Ex-ÖSV-Skitrainer Karl "Charly" Kahr hat bei seiner Befragung am Bezirksgericht Bludenz sämtliche gegen ihn erhobenen Anschuldigungen vehement zurückgewiesen. Über die WhatsApp-Nachrichten sei er schockiert gewesen, immer wieder stellte er auf die Fragen der Richterin fest: "Das stimmt nicht". Er könne sich nicht erklären, weshalb die ehemalige Rennläuferin diese Vorwürfe erhebe.
 
Der 85-Jährige betonte dezidiert, dass er "solche Dinge" nie getan habe - er habe in seinem Leben niemals jemanden vergewaltigt, noch sei er in Zimmer von Rennläuferinnen gegangen. Er habe nie Sex mit einem Mitglied des Damen-Skiteams gehabt, auch nicht nach seiner Zeit als Damen-Trainer. Grundsätzlich stellte Kahr fest: "Ich habe nicht auf so einem Niveau gelebt. Ich weiß nicht, wo das herkommt." Als Moser-Pröll ihm die WhatsApp-Nachrichten gezeigt habe, sei für ihn "etwas zerbrochen. Ich habe eine wunderbare Familie und Enkel. Ich konnte das nicht so stehen lassen", betonte Kahr.
 
Von Anzüglichkeiten oder Alkoholexzessen in den österreichischen Skiteams in den 1960er und -70er-Jahren wusste Kahr nichts. Man habe ja Leistung bringen müssen und habe Verantwortung getragen, unterstrich Kahr. Auf entsprechende Nachfrage sagte er, dass auch Toni Sailer nicht mehr getrunken habe als "jeder normale Mensch". Ob die Gefahr bestehe, dass durch eine der WhatsApp-Nachrichten sein Ansehen bei Annemarie Moser-Pröll beeinträchtigt werde? "Ganz sicher", zeigte sich Kahr überzeugt.


Moser-Pröll: "Ich habe schlaflose Nächte"

Ex-Skistar Annemarie Moser-Pröll hat wie ihr ehemaliger Trainer Karl Kahr alle Vorwürfe von sexuellen Übergriffen im Damen-Skiteam der 1960er- und 70er-Jahre ins Reich der Unwahrheiten verwiesen.
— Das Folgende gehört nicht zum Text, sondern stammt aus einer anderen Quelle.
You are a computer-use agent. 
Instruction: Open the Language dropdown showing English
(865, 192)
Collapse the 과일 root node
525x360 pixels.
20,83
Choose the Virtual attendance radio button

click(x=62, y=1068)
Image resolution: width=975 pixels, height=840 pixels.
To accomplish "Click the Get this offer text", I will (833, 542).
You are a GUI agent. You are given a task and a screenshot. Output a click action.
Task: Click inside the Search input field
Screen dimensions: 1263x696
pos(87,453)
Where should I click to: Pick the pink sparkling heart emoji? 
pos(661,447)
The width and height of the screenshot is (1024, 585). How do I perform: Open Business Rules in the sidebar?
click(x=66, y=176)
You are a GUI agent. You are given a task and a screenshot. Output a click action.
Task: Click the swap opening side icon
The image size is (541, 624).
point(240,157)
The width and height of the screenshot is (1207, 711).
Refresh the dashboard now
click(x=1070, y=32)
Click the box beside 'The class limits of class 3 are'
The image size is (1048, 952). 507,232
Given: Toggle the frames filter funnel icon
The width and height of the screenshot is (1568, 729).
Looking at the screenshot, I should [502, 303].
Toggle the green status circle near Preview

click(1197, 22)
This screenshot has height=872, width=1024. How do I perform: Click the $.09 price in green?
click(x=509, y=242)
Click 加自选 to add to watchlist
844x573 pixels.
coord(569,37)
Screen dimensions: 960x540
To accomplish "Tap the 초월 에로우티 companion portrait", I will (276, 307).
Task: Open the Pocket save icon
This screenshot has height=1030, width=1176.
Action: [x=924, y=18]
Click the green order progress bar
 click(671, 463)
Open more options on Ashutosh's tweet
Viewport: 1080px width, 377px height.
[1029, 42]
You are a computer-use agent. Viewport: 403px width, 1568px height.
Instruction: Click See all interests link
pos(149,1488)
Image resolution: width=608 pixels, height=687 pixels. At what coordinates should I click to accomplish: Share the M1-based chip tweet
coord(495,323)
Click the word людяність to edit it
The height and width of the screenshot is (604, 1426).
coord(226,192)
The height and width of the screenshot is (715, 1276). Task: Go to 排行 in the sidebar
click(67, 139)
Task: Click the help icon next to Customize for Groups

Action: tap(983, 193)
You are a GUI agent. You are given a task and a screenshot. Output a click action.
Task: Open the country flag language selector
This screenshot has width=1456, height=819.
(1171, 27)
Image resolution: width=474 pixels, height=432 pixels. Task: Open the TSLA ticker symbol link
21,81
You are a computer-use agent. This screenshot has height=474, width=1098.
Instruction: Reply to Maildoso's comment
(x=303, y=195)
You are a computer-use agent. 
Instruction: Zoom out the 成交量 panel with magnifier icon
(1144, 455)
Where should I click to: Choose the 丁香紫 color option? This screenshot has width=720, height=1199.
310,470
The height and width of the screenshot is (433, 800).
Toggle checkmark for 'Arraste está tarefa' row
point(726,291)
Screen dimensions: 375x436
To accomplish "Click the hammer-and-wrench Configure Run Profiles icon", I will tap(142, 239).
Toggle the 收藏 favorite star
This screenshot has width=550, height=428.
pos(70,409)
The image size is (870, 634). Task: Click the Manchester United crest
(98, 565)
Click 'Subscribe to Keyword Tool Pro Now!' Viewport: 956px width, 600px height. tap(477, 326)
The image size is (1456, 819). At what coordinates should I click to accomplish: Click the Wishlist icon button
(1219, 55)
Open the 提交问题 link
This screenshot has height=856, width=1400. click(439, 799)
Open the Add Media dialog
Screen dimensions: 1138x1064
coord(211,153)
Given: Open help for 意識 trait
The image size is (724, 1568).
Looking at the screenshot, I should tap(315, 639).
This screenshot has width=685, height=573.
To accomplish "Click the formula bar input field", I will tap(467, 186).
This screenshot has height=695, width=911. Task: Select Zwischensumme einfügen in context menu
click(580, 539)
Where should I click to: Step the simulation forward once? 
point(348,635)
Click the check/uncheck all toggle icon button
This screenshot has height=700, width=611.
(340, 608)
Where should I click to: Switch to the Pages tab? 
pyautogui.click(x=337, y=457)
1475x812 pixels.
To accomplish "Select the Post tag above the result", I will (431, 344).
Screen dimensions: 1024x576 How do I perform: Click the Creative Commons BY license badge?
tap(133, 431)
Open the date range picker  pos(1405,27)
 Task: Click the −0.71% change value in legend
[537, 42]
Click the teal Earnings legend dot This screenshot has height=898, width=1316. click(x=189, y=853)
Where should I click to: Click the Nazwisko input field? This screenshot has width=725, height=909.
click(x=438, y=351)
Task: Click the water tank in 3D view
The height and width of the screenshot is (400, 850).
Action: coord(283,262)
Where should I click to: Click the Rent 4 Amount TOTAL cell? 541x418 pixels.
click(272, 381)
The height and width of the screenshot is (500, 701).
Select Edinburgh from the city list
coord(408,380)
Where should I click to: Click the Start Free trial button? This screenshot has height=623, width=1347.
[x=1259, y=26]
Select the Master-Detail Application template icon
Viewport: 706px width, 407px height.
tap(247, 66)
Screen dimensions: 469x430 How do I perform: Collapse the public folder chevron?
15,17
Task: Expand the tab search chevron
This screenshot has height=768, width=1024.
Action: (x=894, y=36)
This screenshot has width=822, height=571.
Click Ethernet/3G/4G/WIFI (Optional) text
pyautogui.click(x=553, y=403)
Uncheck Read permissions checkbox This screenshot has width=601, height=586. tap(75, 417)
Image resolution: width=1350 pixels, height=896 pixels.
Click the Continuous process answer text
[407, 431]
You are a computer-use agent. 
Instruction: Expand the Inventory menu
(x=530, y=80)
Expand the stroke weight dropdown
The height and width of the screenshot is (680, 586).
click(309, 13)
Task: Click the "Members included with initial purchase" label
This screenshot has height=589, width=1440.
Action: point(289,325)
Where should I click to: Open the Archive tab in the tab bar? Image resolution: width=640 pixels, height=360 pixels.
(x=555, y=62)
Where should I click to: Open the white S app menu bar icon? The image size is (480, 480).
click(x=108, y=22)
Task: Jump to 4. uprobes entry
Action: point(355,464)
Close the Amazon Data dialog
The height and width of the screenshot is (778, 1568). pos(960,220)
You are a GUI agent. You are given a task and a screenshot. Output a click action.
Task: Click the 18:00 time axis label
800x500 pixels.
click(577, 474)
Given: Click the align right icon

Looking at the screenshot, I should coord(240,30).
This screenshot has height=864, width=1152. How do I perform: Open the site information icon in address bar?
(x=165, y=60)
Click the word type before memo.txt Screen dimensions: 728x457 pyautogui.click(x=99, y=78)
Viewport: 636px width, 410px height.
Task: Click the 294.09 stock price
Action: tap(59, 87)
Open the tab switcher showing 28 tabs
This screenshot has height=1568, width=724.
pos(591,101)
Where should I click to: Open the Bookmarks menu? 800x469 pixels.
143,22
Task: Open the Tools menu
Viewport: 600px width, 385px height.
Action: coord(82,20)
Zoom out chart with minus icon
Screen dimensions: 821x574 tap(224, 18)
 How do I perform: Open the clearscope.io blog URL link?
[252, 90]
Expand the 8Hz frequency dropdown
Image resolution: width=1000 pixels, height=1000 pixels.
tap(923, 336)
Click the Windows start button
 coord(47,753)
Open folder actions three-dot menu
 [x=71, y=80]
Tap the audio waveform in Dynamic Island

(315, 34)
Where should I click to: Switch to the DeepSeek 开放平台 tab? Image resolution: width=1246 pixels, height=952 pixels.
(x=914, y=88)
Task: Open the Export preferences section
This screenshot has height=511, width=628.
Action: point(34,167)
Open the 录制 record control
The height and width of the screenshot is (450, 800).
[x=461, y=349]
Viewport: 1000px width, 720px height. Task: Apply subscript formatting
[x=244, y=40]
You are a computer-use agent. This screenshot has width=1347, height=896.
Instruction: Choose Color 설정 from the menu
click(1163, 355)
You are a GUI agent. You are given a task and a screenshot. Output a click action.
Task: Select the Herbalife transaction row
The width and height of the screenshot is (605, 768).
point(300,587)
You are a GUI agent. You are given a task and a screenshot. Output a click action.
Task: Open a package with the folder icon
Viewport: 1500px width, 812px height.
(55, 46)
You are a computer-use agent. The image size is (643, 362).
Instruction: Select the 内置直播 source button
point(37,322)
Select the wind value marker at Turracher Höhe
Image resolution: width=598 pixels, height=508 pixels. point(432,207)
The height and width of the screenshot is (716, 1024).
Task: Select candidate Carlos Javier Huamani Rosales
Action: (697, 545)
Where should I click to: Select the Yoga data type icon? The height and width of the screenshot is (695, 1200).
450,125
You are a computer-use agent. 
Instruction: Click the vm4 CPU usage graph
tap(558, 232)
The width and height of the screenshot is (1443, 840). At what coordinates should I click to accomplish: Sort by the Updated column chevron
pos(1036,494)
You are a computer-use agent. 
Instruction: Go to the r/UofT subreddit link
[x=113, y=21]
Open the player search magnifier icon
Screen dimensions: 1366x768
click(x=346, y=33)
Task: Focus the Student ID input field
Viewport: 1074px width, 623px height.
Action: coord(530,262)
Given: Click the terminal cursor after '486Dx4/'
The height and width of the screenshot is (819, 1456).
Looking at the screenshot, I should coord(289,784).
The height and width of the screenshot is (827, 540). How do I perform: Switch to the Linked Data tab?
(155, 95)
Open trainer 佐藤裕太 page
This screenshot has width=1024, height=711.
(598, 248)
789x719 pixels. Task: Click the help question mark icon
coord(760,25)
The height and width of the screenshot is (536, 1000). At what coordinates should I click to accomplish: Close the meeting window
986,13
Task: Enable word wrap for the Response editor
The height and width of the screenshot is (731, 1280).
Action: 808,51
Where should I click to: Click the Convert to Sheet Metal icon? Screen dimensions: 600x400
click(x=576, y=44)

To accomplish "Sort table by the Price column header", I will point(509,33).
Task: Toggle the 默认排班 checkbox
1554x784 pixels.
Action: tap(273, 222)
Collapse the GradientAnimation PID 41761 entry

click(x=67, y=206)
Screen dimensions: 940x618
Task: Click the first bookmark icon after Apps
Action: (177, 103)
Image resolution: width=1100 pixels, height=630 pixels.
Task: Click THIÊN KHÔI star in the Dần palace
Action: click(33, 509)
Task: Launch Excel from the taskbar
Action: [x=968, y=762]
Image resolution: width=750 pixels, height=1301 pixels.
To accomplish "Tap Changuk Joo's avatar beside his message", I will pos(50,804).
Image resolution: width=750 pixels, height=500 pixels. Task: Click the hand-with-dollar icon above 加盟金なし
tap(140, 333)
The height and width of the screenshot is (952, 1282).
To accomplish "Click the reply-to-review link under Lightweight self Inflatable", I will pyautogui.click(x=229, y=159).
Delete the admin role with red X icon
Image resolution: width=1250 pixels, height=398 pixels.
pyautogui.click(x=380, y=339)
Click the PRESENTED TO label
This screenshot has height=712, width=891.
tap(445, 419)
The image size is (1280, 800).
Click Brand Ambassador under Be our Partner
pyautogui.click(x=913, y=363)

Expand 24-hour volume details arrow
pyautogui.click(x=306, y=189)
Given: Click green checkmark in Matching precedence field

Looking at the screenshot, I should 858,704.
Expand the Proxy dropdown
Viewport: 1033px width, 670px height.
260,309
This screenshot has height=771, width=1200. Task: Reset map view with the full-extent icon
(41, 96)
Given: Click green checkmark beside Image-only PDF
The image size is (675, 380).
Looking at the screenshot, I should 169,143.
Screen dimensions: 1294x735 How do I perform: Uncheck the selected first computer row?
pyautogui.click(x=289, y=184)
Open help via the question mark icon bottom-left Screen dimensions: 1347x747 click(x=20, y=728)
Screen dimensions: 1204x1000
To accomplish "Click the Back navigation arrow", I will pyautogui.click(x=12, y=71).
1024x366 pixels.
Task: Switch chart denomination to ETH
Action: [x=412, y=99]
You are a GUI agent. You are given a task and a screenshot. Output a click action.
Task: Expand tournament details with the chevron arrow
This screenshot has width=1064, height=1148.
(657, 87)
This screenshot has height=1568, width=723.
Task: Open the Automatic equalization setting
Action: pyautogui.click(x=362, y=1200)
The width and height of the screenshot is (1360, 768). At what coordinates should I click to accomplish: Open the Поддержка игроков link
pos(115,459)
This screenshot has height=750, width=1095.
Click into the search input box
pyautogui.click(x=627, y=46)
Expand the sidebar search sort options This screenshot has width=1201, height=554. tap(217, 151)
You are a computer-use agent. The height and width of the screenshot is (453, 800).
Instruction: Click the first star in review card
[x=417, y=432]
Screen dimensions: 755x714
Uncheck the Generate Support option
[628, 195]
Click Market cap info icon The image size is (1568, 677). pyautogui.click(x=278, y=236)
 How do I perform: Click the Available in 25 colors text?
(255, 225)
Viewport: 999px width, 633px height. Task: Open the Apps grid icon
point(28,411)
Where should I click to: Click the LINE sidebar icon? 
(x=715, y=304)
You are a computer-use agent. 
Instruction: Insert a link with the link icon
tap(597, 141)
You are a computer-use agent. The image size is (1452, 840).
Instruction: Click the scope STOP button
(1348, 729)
Sie könne die Aussagen der Beklagten in keiner Weise nachvollziehen. "Das ist nicht mehr normal", zeigte sich Moser-Pröll entsetzt. Sie habe seit dem Erhalt der WhatsApp-Nachrichten schlaflose Nächte.
 
Durch die WhatsApp-Nachrichten sei sie "in etwas gedrängt worden, von dem ich nichts weiß". Sie habe nie etwas von sexuellen Übergriffen mitbekommen. Zu Kahr habe sie immer ein gutes, freundschaftliches Verhältnis gehabt, das werde auch immer so bleiben.
 
"Ich bin von Kahr weder sexuell belästigt, noch missbraucht, noch von ihm entjungfert worden", betonte sie. Den "Charly" hätten die jungen Rennfahrerinnen alle geliebt, weil er sie weitergebracht habe, "auf den sind alle abgefahren". Das sei aber nichts Amouröses gewesen. Auch Toni Sailer nahm sie dezidiert in Schutz. Er sei immer ein großes Vorbild gewesen, jetzt werde er dargestellt "wie der letzte Dreck".
 
Ihr Verhältnis zur ehemaligen Rennfahrerkollegin stellte sie anders dar als die Beklagte. Sie hätten sich gut verstanden, seien aber nicht beste Freundinnen gewesen. "Dazu war ich zu sehr Rennfahrerin", bekannte sie. Als Motiv für die Aussagen der Beklagten konnte sie sich vorstellen, dass deren eigene Karriere ins Stocken geraten war und sie in ihrer Schwester die Schuldige dafür gesehen habe. Zwischendurch wurde Moser-Pröll auch emotional: "Schämt's euch!", rief sie den beiden Beklagten zu.